PIM Kinase Inhibition Decreases the Proangiogenic Properties of Multiple Myeloma Cells and Affects the Metabolic State of the Vascular Endothelium

The development and progression of multiple myeloma (MM) depend on the formation and perpetual evolution of an immunosuppressive and hypervascular bone marrow microenvironment. MM undergoes an angiogenic switch during its early progression stages and initiates the secretion of proangiogenic proteins, such as VEGFA and Galectin-1. Following their engagement with the VEGF receptor 2 on the surface of the endothelium, quiescent endothelial cells (ECs) rapidly switch to an activated state, thus gaining the ability to create sprouts, migrate and proliferate. However, chronic angiogenic stimulation results in the formation of a dense and leaky network of pathological vessels, which in the case of MM also serves as a major source of prosurvival paracrine signals. Since PIM kinases are known modulators of cytokine signaling, owing to their ability to activate NFκB, JAK/STAT and mTOR pathways, we analyzed the expression pattern of PIM1, PIM2 and PIM3 in multiple myeloma bone marrow samples using immunohistochemistry. We found that both MM cells as well as myeloma-associated ECs exhibit a significantly higher PIM3 expression than their normal bone marrow counterparts. Since the role of PIM kinases in the vascular compartment of the tumor microenvironment is currently unknown, we decided to explore the proangiogenic functions of PIM kinases using in vitro MM and EC model cell lines.
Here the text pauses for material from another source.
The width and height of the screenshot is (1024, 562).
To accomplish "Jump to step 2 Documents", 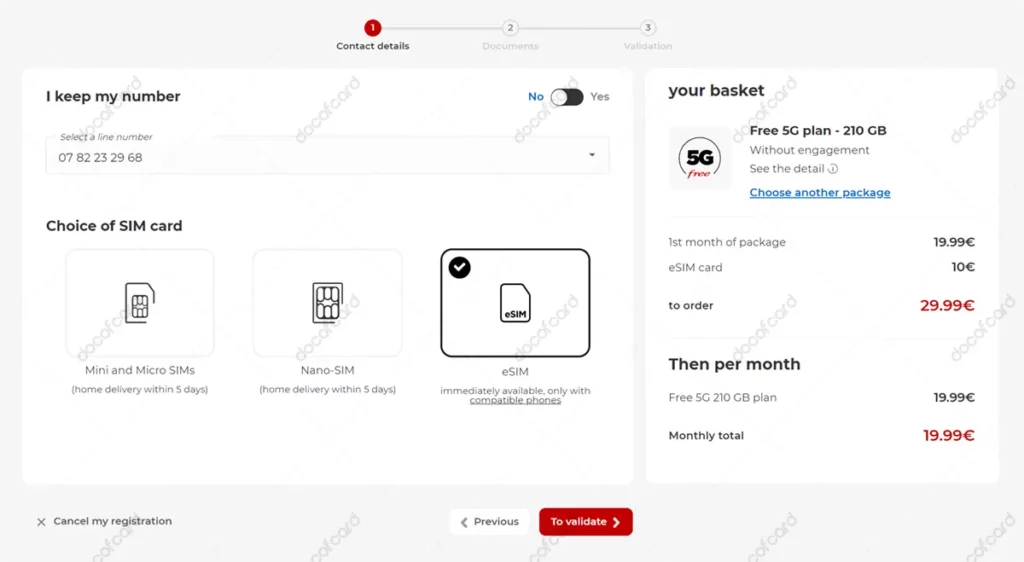I will (510, 28).
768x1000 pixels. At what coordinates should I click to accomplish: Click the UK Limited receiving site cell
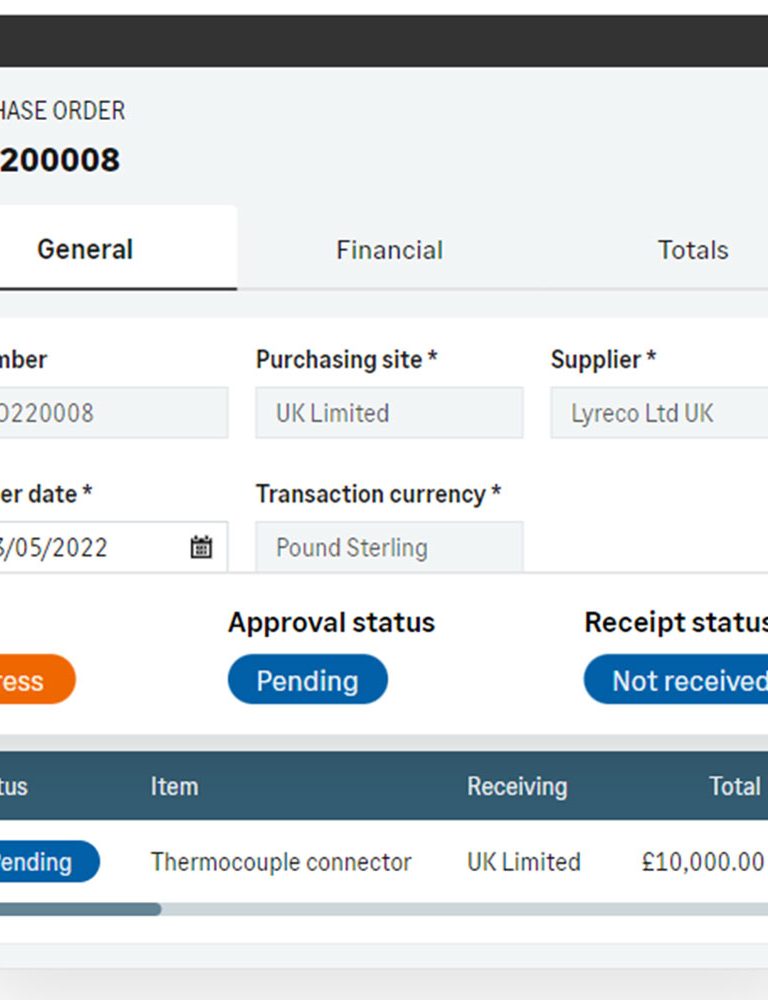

3 MM cell lines (RPMI 8226, MM1.s, U266), immortalized bone marrow ECs (HBMEC-60) and human umbilical vein ECs (HUVECs) were used for the experiments. Primary MM cells were obtained from MACS-separated bone marrow aspirates. Chemical blockade of PIM kinase activity was achieved using the pan-PIM inhibitor SEL24/MEN1703. The compound decreased the viability of MM cell lines with IC₅₀ in the submicromolar range, induced G2 cell cycle arrest and apoptosis. Moreover, SEL24/MEN1703 induced apoptosis in primary MM cells, even when cocultured with the CD138- bone marrow fraction. PIM inhibitor treatment inhibited the phosphorylation of mTOR substrates S6 and 4EBP1, STAT3/5, as well as RelA/p65. Consequently, we observed markedly decreased VEGFA and Gal-1 levels in SEL24/MEN1703-treated MM cells. When cultured together, separated by a permeable transwell membrane, both RPMI 8226 cells, as well as ECs, exhibited a 2-fold increase in proliferation rate. This effect was completely blocked by a 2-day treatment with a PIM inhibitor.

Exposure of ECs to recombinant VEGFA (10ng/ul) or MM supernatant resulted in an increase in VEGFR2 Y1175 phosphorylation level and induction of PIM3 expression. Increased MYC activity is a hallmark of VEGF-dependent endothelial activation and is necessary to support the creation of new vessels. Since the PIM3 promoter region contains putative MYC-binding sites (E-boxes), we checked if PIM3 induction depends on MYC in ECs. MYC silencing using siRNA resulted in an 88% lower PIM3 expression than the non-targeting siRNA. One of MYC’s main tasks during angiogenesis is the stimulation of cellular ATP synthesis to meet the energy demands created by the dynamic remodeling of the actin cytoskeleton. Surprisingly, PIM inhibition decreased the total ATP content in ECs by 25%, thus disrupting the energetic homeostasis, as evidenced by a 9.6-fold increase in phosphorylated AMPK T172 levels. Furthermore, SEL24/MEN1703-treated ECs were depleted of higher-order actin structures necessary for efficient angiogenesis, such as actin stress fibers, membrane ruffles and lamellipodia. In consequence, PIM kinase inhibition decreased proliferation, migration and formation of new vessel-like structures in Matrigel by ECs.

Collectively, our data demonstrate that PIM inhibition induces MM cell death and abolishes important tumor cell-ECs interactions. In addition, we show that PIM3 is overexpressed in MM tumor endothelial cells and PIM inhibition disrupts the activation state in in vitro cultured ECs. Hence, targeting PIM kinases may represent an efficient approach to induce tumor cell death and to block angiogenesis in MM. RNA-sequencing studies on the downstream effectors of PIM3 are currently ongoing in order to unravel the molecular mechanism behind the observed effects.